The human being goes through life accumulating knowledge and memories in the form of objects. In the assemblages created by the artist, these are organized thematically and are almost always centered around the figure of the woman embodied in a porcelain doll: the woman seen as a delicate ornament and bearer of beauty and pain. Although they are now the leading images of these assemblages, they were silenced at the time when the cabinets were considered sanctuaries reserved only for the owners and their closest friends. Women only accessed them for their care and cleaning. On the other hand, Estévez's cabinets have the charming and dissonant aura of furniture preserved but witness to the passage of time. And this factor is also present in his work as a hallmark: time and the human transformation caused by it. The interiors of these cabinets are a window to discoveries that become vivid, infinite and mystical. The drawers, classified taxonomically, name the objects and their spiritual contents. The use of seven cabinets surrounding the Cosmic Tarot interactive installation automatically personifies these assemblages: they come to life, they become spectators as well.
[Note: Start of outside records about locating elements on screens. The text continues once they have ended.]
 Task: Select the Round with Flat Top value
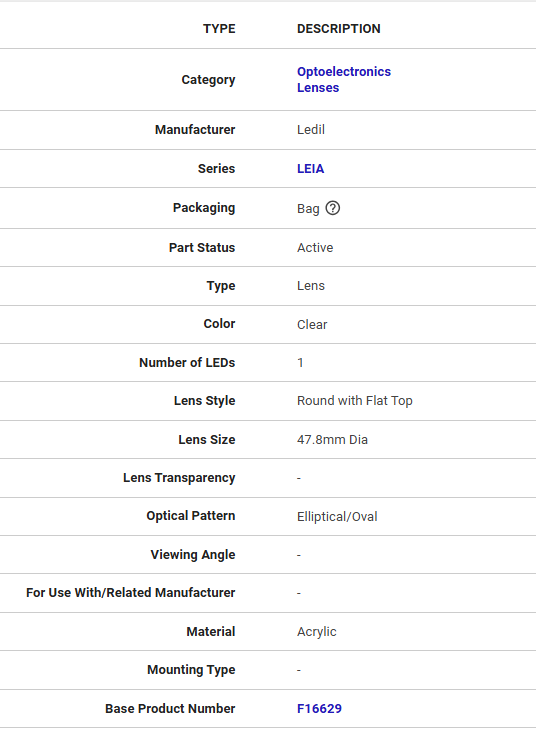[355, 401]
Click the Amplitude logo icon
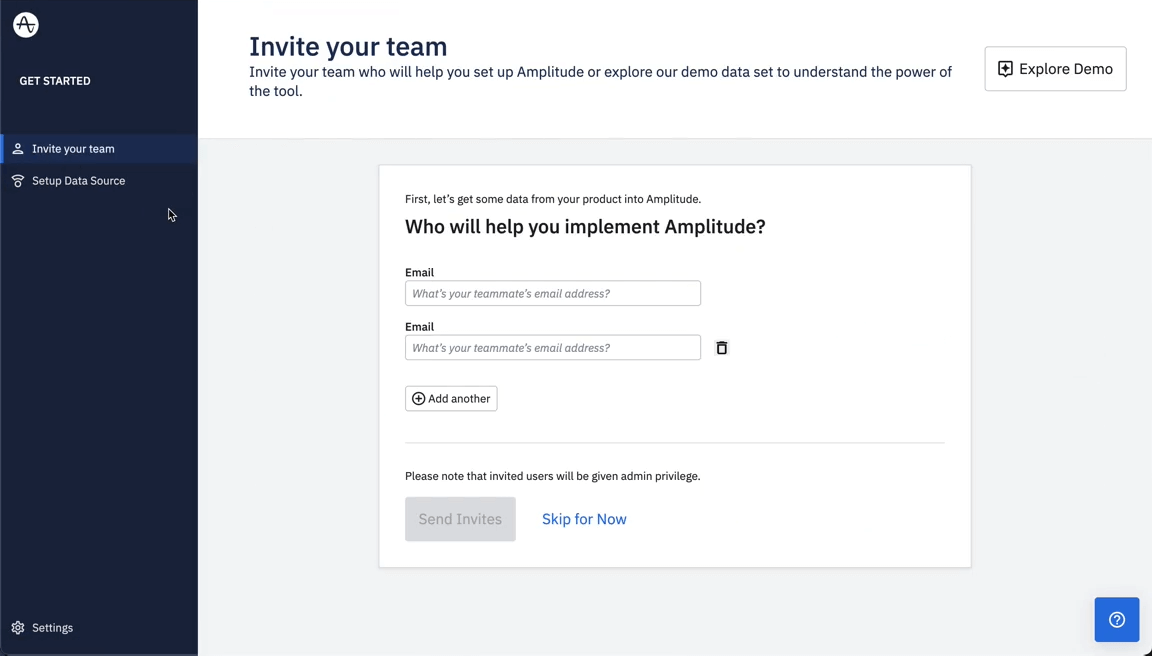Viewport: 1152px width, 656px height. [x=26, y=25]
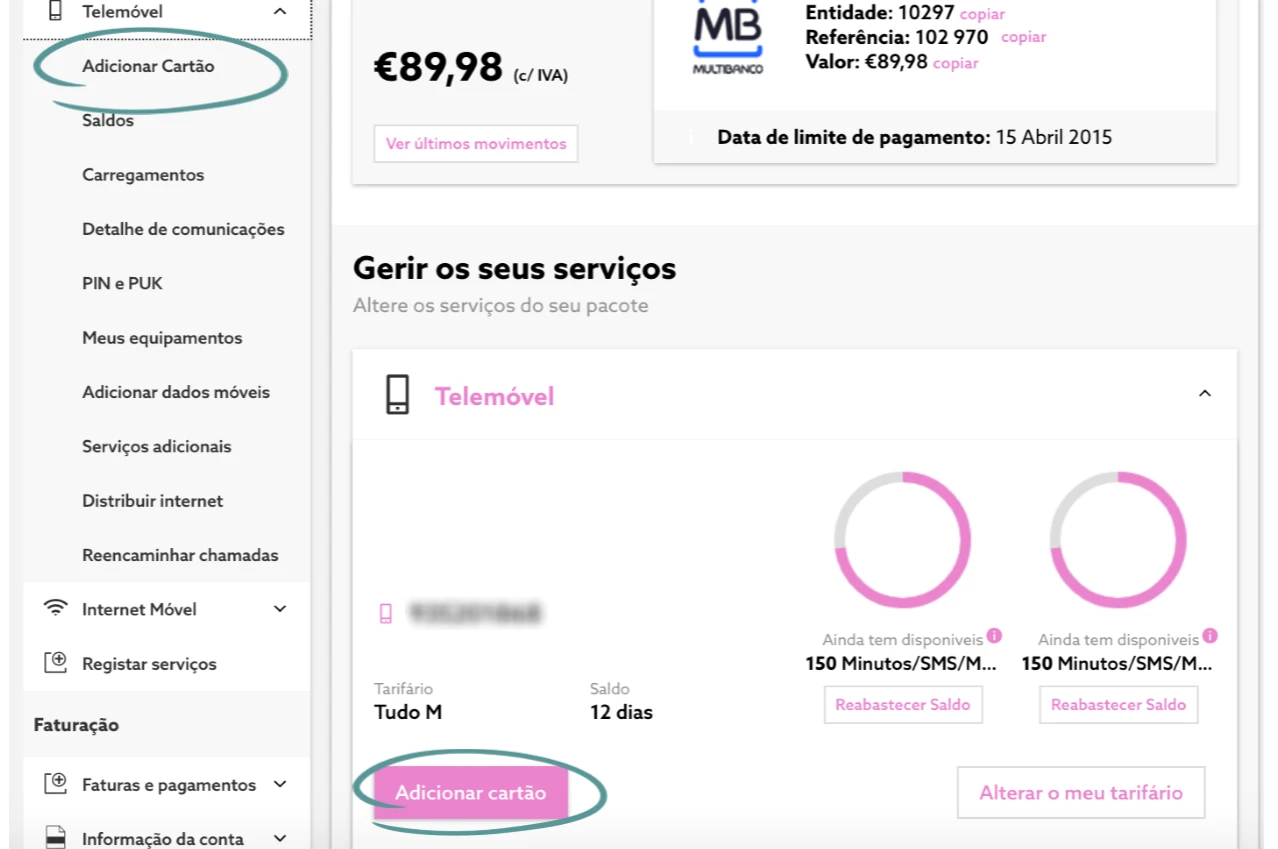1278x849 pixels.
Task: Click the small pink phone number icon
Action: click(x=386, y=614)
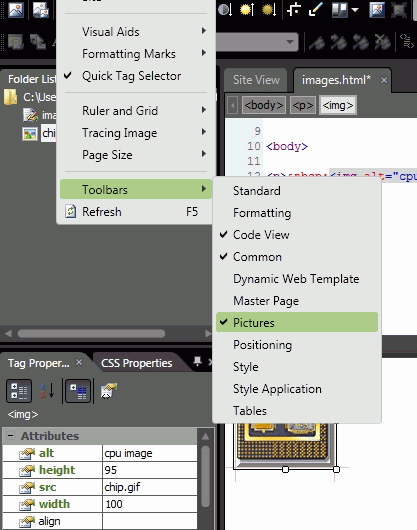The image size is (417, 530).
Task: Click the Less Brightness sun icon
Action: 269,9
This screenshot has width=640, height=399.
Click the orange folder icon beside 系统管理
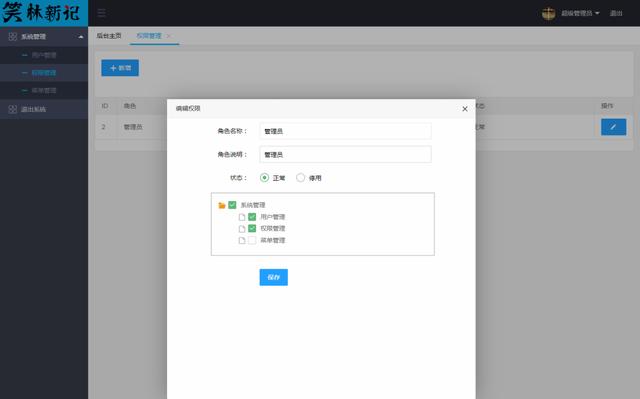222,205
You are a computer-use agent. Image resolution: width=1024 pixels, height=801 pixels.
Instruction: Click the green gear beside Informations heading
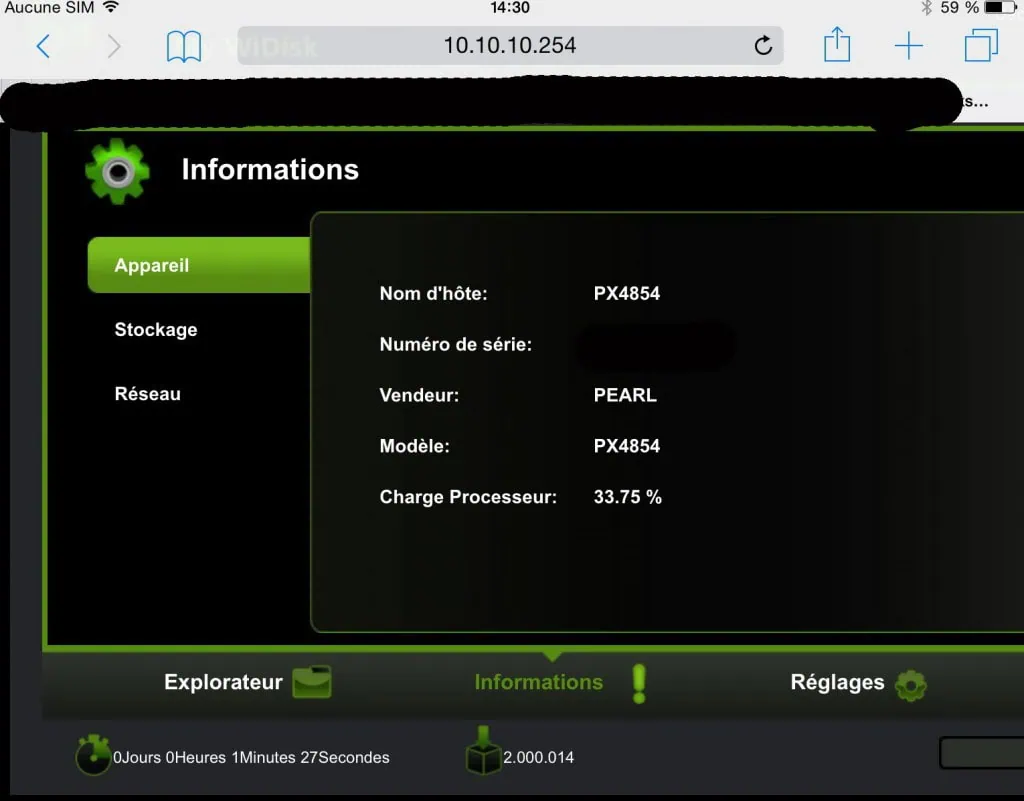coord(118,172)
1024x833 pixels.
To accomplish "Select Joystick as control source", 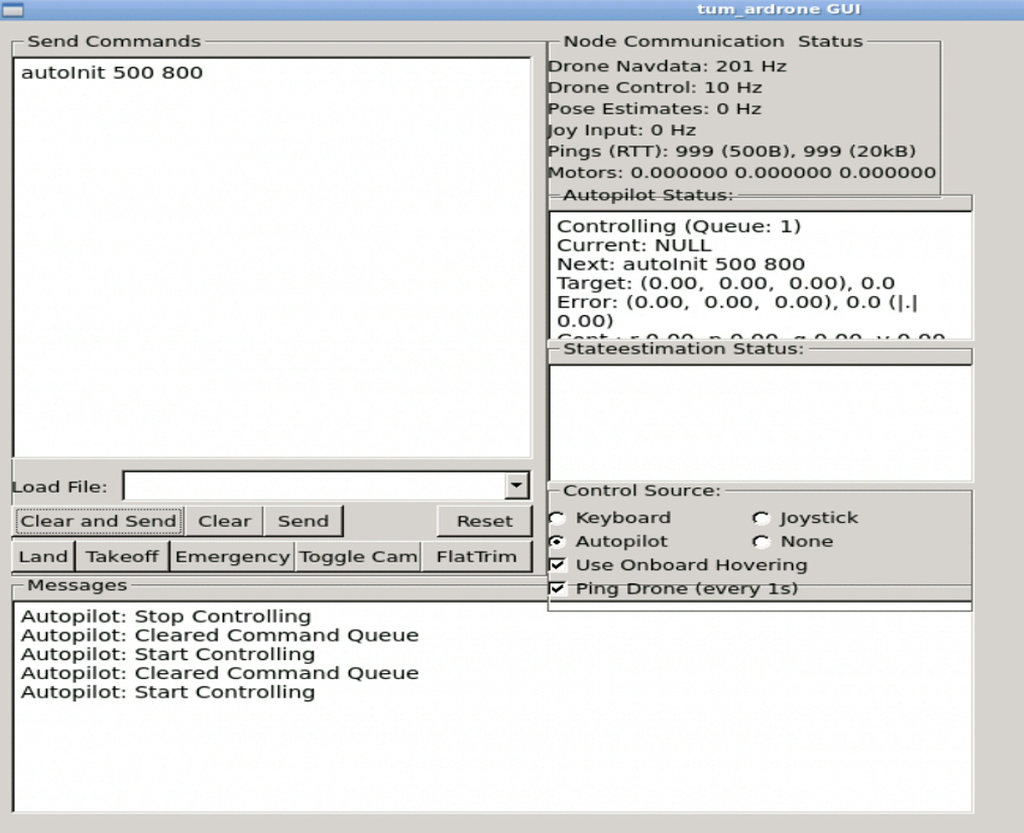I will [762, 517].
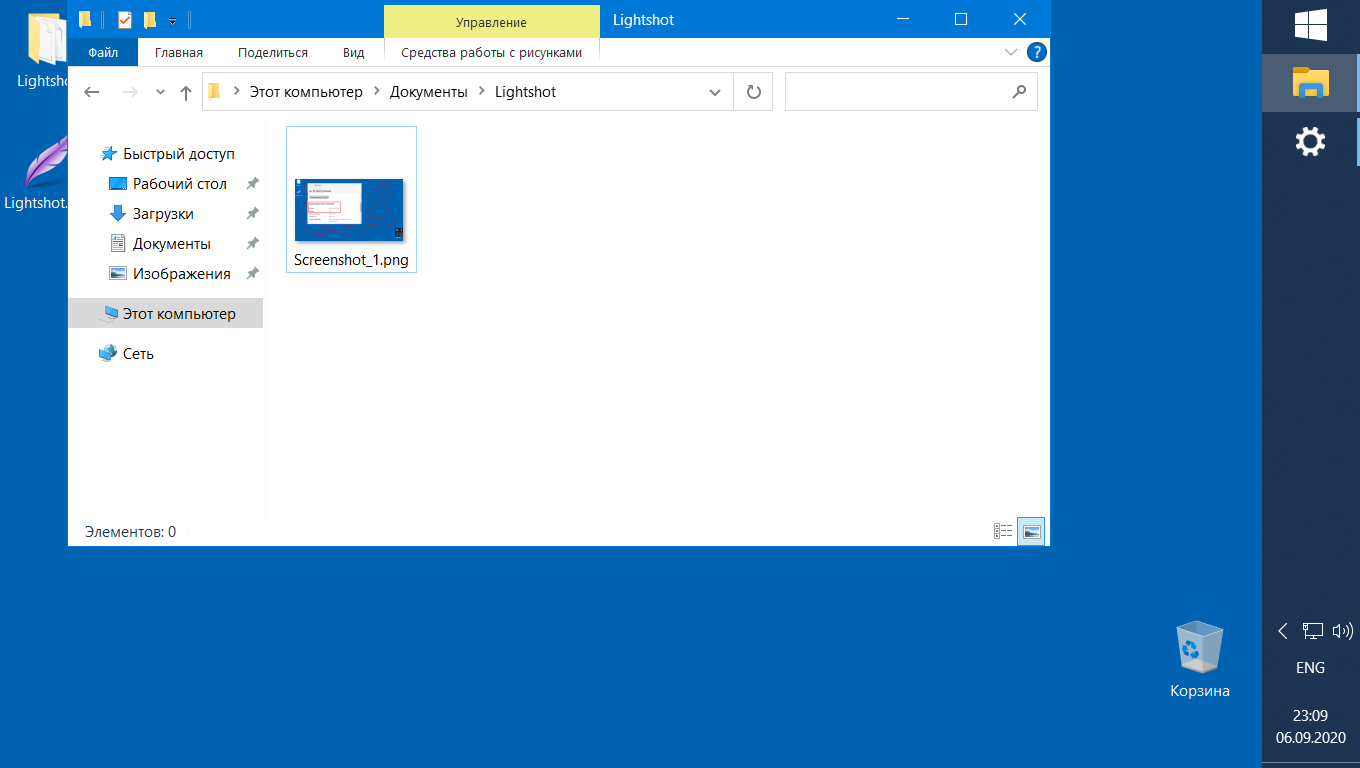
Task: Click the New Folder icon in title bar
Action: [150, 20]
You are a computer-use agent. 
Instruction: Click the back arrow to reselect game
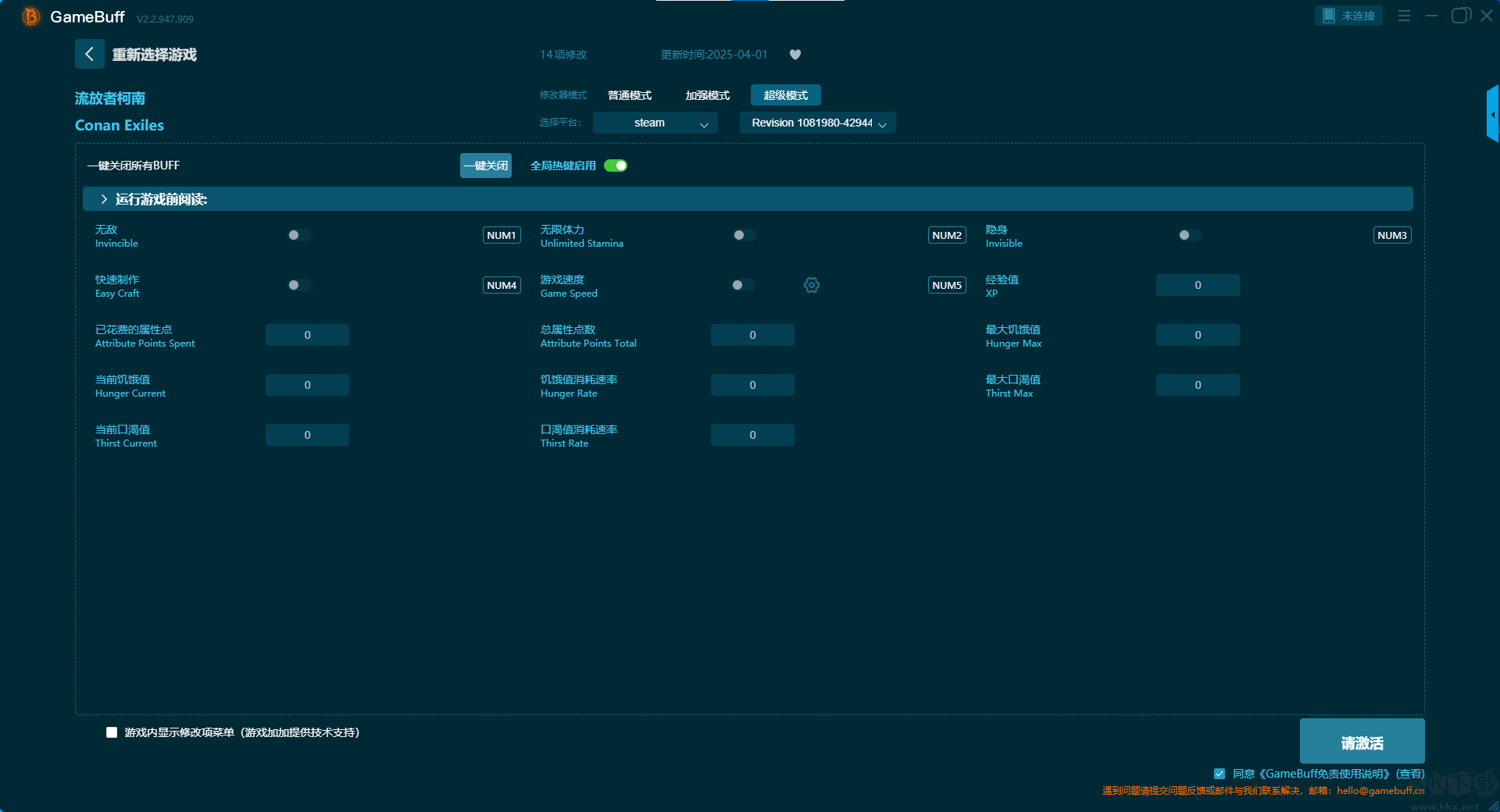(x=89, y=54)
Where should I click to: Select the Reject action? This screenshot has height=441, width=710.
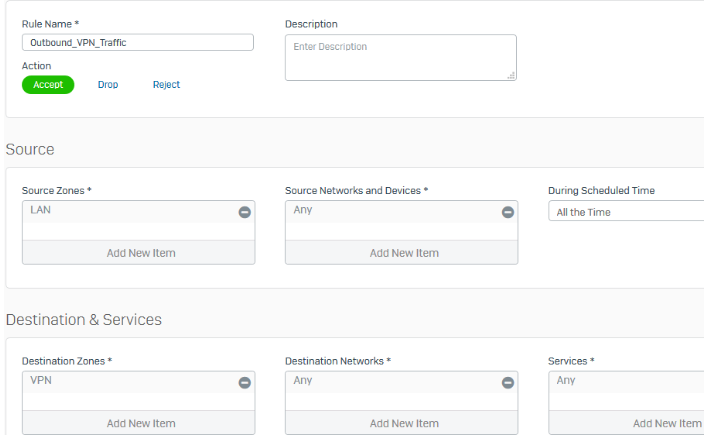click(166, 85)
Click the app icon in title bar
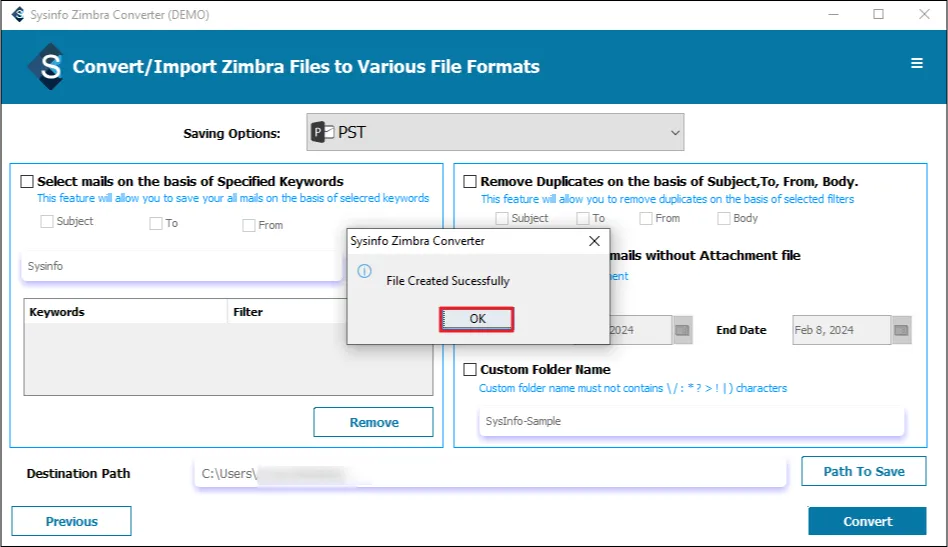 (x=17, y=15)
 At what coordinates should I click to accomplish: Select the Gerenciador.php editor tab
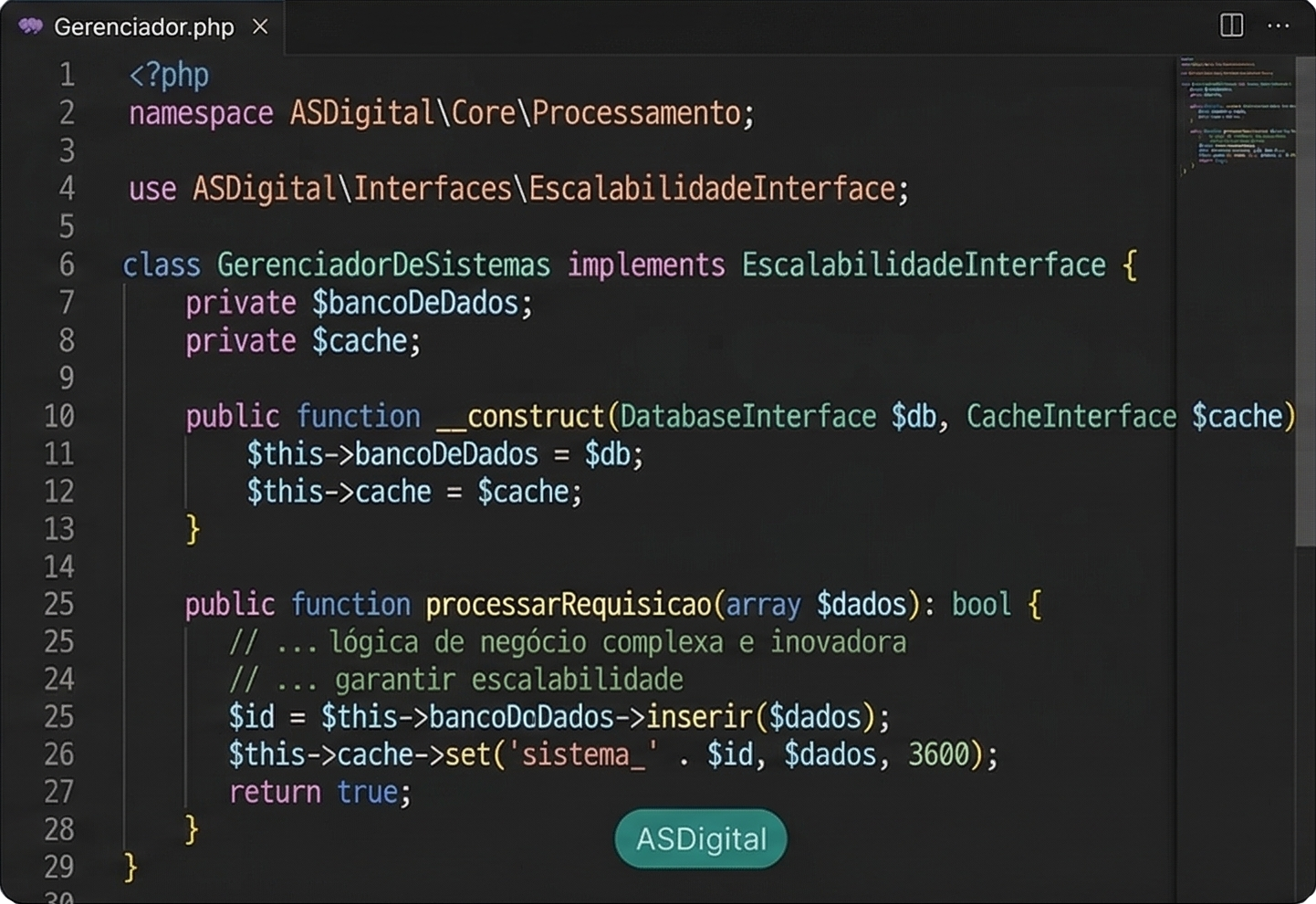click(x=143, y=27)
And therefore, this work acquires meaning only if the spectator activates it by identifying their fate by the reading of a letter chosen by chance. The theatrical environment -something that the artist has handled previously in other pieces- is taken up at a curatorial level with the idea of ​​extending its uses to a more global and immersive area for the viewer. Generally, this concept in his work has been related to the roles that people play in everyday life to maintain a certain posture or appearance. As a result of these subversions, these hybrid characters emerge.

 

 

 

 

The transition from this mystical universe to the reality imagined in his paintings, drawings and collages, provokes the revelation of a world where the succession of time simplifies the processes and loses the detail information that we previously appreciated in the "room of the mystery”, of the gloom. The paintings have been conceived as conceptual maps of contemporary life or what we could theoretically associate with “no-place” -that space of anonymity in which people exchange consumer relationships; this can be an area of ​​transport, market, rest, it is even associated with refugee camps. Basically it is a place stripped of identity, culture, religion. It has been an “anthropological non-place”. The adventure of living in the era of overmodernity or supermodernity has collapsed the ability of human beings to personalize their lives; to control the history, the information, which is too much to misinform. Somehow, this chaotic centralized network has caused these spaces of restlessness to be the places of loss and encounter with our identity, or rather, of Cartesian rewriting of it. Estévez's paintings contain the patterns of human movement superimposed on the trace of time and with them gravitate constellations of drawings-collages like hybrid, rare and exotic inhabitants of those imagined cities.